[Pixel coordinate grounding data]
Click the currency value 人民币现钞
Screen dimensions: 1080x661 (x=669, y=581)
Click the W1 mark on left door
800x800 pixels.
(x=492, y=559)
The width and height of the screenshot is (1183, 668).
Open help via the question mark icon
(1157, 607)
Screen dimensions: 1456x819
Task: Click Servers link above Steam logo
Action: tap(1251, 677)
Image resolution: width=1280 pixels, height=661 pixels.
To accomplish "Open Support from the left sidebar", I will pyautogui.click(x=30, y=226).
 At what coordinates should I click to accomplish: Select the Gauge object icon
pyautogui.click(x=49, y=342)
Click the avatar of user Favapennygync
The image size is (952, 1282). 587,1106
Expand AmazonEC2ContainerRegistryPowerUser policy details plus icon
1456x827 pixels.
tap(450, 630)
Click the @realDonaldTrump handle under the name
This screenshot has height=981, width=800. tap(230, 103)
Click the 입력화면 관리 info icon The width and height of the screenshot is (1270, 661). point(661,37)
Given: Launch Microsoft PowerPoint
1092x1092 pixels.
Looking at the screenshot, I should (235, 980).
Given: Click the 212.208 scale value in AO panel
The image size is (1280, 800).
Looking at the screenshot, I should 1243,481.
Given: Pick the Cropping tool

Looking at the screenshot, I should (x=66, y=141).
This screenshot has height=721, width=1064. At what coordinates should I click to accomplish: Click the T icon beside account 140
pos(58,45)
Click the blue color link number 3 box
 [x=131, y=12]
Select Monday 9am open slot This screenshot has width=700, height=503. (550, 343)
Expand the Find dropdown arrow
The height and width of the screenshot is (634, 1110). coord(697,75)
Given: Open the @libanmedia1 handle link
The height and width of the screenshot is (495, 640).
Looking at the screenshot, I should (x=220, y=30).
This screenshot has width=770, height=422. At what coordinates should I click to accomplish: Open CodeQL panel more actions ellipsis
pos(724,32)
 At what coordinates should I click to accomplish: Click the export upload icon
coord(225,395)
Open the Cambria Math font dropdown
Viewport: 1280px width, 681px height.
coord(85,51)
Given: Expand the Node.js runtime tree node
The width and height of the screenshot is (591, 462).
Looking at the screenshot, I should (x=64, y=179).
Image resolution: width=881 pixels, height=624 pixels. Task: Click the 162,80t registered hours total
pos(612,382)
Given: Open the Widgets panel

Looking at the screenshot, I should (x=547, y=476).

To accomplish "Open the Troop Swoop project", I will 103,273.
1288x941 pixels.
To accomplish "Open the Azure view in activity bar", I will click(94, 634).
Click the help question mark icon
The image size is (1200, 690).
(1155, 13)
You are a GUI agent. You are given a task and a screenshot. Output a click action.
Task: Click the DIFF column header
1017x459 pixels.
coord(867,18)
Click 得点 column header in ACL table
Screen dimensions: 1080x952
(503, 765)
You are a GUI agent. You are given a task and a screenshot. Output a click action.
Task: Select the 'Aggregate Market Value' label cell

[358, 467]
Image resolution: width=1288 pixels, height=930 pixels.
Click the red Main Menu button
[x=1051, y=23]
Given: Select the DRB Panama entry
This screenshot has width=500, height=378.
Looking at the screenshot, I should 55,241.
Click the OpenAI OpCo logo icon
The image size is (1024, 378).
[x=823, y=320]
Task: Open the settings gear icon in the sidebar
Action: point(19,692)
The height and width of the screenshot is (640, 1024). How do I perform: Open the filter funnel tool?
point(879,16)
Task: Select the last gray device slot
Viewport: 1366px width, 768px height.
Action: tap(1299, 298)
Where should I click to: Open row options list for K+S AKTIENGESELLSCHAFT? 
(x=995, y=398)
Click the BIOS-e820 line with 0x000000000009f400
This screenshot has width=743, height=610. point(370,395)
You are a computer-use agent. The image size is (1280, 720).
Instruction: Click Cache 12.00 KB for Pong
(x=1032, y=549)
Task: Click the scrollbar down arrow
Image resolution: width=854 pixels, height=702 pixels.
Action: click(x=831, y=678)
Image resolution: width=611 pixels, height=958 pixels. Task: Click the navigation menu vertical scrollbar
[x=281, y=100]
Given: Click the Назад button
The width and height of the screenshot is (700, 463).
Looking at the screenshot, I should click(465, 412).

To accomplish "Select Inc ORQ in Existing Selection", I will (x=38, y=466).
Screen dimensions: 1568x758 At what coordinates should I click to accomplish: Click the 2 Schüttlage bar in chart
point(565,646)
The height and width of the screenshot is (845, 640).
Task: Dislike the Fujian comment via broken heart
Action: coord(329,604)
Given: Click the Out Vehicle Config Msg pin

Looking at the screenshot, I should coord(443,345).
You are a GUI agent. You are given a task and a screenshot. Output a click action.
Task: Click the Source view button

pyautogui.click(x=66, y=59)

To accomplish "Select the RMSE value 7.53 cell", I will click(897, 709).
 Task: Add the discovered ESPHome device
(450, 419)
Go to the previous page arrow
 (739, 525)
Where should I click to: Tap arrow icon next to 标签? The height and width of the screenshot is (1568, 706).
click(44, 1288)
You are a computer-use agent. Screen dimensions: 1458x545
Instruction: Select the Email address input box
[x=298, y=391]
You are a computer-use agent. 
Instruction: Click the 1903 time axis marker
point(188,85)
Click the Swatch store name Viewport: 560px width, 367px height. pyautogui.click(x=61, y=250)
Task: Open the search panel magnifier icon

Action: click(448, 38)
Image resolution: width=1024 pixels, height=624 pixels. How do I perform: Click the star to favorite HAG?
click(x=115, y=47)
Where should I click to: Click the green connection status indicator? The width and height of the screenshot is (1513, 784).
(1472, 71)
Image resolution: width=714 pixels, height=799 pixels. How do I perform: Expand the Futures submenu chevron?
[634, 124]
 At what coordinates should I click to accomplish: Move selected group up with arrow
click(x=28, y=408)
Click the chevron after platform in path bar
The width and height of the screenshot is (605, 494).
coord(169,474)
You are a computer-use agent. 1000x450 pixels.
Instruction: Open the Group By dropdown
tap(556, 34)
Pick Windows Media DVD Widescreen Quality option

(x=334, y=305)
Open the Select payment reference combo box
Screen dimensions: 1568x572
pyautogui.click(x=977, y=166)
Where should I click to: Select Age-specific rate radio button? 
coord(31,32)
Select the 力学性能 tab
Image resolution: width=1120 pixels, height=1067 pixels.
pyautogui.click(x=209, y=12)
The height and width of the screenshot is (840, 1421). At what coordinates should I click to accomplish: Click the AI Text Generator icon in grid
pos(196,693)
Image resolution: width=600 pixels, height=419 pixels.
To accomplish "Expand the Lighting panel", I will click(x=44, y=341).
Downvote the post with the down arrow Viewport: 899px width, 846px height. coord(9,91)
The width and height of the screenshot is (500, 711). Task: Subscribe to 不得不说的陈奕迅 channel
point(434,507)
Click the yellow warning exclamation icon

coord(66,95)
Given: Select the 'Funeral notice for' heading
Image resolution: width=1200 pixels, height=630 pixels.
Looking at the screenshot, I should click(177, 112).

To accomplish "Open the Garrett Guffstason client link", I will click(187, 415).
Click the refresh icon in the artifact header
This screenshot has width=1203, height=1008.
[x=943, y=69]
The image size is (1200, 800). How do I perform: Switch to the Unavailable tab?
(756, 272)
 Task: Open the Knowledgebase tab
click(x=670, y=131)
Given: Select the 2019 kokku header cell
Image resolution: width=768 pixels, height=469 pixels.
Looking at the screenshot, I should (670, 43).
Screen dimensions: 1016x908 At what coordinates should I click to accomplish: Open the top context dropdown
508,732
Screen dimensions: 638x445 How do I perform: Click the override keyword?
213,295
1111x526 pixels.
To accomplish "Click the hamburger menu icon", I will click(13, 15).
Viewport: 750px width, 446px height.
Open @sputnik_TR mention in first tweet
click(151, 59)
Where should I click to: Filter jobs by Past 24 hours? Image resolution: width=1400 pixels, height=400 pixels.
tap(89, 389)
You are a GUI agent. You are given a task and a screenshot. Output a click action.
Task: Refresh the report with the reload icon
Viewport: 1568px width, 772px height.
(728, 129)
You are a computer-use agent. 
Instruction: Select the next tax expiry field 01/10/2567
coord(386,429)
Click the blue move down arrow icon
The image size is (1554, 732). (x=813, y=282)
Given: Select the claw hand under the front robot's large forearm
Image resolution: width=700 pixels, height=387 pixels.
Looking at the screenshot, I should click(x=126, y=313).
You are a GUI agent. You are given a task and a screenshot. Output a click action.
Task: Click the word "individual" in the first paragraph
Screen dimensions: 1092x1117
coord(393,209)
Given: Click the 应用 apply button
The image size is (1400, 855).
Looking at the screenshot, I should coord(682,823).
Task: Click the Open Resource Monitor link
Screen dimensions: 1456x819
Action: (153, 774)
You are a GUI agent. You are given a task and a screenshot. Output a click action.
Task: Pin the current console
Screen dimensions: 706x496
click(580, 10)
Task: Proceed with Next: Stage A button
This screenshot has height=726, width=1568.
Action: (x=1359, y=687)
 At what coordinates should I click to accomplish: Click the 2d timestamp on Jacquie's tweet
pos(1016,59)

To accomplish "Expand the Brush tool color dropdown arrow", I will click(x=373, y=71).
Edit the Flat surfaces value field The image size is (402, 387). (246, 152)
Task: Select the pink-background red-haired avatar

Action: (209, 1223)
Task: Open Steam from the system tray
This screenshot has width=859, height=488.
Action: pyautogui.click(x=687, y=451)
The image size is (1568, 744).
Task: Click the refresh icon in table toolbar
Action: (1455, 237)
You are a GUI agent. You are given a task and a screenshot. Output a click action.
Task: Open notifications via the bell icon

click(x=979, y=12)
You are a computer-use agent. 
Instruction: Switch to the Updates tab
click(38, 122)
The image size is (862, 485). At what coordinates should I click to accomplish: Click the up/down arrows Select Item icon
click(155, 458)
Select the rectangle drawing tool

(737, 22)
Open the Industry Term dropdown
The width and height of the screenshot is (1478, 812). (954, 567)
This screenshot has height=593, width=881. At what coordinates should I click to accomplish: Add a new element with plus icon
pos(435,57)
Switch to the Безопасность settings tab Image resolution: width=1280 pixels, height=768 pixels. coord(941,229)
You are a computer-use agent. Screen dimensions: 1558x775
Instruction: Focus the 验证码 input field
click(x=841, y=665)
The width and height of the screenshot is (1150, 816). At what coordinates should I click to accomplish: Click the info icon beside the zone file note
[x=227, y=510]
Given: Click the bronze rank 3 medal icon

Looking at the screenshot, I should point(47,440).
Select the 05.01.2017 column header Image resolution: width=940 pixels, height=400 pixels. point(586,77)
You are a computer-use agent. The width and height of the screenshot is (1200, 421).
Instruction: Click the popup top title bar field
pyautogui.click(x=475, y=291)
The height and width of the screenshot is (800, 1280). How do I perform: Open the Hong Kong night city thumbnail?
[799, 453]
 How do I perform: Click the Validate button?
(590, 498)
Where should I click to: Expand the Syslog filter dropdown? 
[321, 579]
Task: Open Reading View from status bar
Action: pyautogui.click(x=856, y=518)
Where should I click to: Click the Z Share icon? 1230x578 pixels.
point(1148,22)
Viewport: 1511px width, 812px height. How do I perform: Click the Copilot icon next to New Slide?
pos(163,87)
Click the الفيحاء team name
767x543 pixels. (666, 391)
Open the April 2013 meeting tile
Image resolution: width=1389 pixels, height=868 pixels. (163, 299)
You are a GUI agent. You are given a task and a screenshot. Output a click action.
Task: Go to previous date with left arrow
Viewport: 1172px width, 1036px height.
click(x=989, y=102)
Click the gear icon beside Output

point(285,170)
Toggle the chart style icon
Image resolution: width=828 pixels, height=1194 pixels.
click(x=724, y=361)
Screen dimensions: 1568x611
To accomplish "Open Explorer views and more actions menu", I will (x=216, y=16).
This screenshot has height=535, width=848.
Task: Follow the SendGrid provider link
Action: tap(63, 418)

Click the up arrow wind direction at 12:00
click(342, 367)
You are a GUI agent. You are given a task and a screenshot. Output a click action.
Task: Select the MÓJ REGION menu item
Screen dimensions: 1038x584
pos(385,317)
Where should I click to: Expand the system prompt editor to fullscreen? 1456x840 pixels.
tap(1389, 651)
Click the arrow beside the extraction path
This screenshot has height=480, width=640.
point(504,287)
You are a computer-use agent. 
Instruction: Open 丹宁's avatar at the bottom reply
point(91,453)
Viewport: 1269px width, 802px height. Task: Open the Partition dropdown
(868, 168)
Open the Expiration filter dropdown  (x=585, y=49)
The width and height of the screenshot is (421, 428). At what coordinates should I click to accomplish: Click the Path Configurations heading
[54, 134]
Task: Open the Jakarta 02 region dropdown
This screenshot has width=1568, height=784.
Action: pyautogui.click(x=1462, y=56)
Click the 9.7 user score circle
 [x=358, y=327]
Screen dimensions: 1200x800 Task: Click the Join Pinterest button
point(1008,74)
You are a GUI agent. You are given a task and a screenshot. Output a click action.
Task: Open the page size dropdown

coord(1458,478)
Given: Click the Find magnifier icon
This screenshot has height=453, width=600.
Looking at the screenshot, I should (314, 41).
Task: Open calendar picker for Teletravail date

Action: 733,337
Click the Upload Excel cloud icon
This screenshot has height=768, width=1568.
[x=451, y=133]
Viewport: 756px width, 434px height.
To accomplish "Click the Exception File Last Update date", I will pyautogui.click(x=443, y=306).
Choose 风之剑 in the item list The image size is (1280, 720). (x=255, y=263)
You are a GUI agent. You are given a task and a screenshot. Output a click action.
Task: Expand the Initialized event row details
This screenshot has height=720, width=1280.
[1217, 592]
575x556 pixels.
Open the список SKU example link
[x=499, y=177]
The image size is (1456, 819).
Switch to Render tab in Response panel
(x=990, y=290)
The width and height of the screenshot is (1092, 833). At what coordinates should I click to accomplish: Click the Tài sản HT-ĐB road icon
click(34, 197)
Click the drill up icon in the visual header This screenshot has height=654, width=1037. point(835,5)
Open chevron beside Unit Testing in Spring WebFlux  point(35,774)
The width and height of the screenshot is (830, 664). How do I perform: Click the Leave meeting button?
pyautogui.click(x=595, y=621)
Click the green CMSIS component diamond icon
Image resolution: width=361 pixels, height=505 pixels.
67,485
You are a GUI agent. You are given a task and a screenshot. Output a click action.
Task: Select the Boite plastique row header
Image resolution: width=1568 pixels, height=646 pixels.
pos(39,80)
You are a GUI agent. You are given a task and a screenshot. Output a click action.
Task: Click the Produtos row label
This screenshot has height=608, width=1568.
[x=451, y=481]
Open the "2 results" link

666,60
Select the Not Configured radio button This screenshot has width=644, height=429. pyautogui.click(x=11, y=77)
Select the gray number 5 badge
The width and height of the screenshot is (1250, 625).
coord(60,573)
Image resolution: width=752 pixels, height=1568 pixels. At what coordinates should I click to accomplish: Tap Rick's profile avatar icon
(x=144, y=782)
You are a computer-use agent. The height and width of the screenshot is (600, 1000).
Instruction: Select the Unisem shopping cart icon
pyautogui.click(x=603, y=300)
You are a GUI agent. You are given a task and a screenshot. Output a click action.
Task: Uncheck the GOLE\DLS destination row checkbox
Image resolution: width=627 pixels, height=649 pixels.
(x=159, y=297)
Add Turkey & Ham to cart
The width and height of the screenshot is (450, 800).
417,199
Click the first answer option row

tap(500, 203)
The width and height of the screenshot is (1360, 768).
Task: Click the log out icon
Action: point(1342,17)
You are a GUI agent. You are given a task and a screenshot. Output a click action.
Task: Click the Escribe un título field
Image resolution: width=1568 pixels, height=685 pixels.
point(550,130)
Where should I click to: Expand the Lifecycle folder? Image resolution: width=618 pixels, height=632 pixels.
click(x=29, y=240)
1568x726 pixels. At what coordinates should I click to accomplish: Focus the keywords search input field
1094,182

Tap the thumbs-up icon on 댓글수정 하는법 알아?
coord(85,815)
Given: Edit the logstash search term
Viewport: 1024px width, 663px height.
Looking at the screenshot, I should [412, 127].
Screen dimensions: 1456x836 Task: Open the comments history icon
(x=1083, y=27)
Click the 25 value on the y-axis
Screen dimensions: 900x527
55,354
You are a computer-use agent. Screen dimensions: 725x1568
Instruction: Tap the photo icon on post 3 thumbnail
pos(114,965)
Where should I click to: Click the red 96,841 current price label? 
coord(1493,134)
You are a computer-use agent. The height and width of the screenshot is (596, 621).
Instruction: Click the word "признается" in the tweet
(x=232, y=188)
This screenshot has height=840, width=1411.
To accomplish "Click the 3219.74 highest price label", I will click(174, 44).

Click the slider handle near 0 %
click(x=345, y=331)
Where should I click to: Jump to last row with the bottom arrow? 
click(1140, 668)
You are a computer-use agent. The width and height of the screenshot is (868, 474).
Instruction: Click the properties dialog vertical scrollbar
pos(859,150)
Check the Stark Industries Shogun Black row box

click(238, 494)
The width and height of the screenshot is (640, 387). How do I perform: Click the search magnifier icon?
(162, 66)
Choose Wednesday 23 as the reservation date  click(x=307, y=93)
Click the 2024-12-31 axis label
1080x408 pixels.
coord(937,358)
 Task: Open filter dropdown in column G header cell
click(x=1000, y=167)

**WORK TO BE COMPLETED:**
An exact, complete copy of the lines above from the one with "The image size is (1200, 800)." through the one with "Task: Click the Open Resource Monitor link" is the whole answer.

**SOLUTION BELOW:**
The image size is (1200, 800). How do I perform: Switch to the Unavailable tab?
(756, 272)
 Task: Open the Knowledgebase tab
click(x=670, y=131)
Given: Select the 2019 kokku header cell
Image resolution: width=768 pixels, height=469 pixels.
Looking at the screenshot, I should (670, 43).
Screen dimensions: 1016x908 At what coordinates should I click to accomplish: Open the top context dropdown
508,732
Screen dimensions: 638x445 How do I perform: Click the override keyword?
213,295
1111x526 pixels.
To accomplish "Click the hamburger menu icon", I will click(13, 15).
Viewport: 750px width, 446px height.
Open @sputnik_TR mention in first tweet
click(151, 59)
Where should I click to: Filter jobs by Past 24 hours? Image resolution: width=1400 pixels, height=400 pixels.
tap(89, 389)
You are a GUI agent. You are given a task and a screenshot. Output a click action.
Task: Refresh the report with the reload icon
Viewport: 1568px width, 772px height.
(728, 129)
You are a computer-use agent. 
Instruction: Select the next tax expiry field 01/10/2567
coord(386,429)
Click the blue move down arrow icon
The image size is (1554, 732). (x=813, y=282)
Given: Select the claw hand under the front robot's large forearm
Image resolution: width=700 pixels, height=387 pixels.
Looking at the screenshot, I should click(x=126, y=313).
You are a GUI agent. You are given a task and a screenshot. Output a click action.
Task: Click the word "individual" in the first paragraph
Screen dimensions: 1092x1117
coord(393,209)
Given: Click the 应用 apply button
The image size is (1400, 855).
Looking at the screenshot, I should coord(682,823).
Task: Click the Open Resource Monitor link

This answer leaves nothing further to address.